### Dataset records

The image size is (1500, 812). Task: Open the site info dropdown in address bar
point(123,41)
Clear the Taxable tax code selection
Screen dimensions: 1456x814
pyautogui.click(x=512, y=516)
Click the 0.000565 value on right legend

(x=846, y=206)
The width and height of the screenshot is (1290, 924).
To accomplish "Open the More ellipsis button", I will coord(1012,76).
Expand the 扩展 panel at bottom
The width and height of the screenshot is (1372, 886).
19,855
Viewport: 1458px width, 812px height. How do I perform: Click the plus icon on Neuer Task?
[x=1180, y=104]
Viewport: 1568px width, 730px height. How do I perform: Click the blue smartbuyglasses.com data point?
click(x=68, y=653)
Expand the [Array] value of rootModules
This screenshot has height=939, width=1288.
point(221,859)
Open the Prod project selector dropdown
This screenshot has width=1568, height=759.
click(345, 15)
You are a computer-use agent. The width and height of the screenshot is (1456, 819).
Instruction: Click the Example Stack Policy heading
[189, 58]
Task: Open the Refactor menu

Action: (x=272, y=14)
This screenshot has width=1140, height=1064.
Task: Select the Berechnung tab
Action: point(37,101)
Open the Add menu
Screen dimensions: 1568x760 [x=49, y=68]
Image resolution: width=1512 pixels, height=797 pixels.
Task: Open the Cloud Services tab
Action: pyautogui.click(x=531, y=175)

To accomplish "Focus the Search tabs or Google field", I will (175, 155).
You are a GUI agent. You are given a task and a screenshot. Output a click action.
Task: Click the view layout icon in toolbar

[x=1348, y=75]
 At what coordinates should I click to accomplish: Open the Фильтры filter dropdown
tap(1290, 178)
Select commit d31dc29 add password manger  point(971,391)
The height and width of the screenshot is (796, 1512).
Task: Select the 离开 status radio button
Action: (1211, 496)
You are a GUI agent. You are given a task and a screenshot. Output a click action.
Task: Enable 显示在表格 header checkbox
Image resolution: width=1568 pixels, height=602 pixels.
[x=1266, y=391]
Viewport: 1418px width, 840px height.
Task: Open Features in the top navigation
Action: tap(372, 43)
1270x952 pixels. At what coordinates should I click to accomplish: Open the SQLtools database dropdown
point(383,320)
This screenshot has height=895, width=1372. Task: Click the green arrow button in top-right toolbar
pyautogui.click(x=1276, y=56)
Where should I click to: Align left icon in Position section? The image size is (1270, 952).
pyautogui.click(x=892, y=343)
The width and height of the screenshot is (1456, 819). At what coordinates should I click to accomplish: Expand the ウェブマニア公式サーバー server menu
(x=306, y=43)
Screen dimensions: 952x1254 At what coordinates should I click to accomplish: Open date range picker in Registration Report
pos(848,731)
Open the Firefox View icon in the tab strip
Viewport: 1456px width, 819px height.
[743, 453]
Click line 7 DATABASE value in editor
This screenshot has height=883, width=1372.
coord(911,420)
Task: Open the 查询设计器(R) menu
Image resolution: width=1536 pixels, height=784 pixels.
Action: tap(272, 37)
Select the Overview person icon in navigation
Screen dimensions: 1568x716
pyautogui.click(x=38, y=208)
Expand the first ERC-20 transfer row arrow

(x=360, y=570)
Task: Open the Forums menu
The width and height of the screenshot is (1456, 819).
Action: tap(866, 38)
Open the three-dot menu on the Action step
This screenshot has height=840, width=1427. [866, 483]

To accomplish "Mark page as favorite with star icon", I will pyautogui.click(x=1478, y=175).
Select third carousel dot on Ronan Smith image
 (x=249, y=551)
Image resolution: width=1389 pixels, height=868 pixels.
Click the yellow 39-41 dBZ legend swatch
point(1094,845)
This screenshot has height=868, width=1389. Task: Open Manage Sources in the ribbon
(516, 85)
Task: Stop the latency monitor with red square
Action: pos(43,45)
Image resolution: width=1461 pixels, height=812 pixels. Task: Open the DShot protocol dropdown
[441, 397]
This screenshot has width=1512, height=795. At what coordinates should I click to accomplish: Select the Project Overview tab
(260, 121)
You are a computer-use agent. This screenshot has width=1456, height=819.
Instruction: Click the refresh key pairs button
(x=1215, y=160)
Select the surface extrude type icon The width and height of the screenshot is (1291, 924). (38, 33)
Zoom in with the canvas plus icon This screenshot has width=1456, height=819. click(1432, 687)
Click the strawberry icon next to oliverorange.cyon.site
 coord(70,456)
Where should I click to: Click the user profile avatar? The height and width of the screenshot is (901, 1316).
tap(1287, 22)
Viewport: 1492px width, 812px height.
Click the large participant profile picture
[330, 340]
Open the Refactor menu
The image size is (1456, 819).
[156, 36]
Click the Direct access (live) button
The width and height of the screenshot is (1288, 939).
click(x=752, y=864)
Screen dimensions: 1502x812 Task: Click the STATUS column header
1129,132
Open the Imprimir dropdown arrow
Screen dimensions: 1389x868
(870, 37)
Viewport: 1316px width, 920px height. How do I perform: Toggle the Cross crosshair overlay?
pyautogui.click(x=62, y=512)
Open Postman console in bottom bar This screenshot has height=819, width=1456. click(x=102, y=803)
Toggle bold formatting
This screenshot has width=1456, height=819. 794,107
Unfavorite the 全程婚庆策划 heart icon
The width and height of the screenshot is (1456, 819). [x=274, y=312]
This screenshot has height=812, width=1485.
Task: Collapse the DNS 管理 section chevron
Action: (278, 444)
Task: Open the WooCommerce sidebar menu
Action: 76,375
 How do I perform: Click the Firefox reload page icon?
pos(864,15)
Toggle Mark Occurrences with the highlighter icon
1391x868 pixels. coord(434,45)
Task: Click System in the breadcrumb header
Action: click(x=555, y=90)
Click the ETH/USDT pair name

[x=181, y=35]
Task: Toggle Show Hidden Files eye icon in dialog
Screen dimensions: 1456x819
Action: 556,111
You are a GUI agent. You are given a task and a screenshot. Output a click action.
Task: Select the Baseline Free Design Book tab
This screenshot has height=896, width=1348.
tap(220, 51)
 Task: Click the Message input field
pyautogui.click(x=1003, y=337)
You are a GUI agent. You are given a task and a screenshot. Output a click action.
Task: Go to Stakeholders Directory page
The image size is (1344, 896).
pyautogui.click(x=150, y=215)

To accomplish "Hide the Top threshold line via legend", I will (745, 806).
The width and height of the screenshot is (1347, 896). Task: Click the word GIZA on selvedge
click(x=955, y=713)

### Problem to work on
Gather all lines from the listing above in which "bottom" occurs.

### Solved exercise
Expand the 扩展 panel at bottom
Open Postman console in bottom bar This screenshot has height=819, width=1456. click(x=102, y=803)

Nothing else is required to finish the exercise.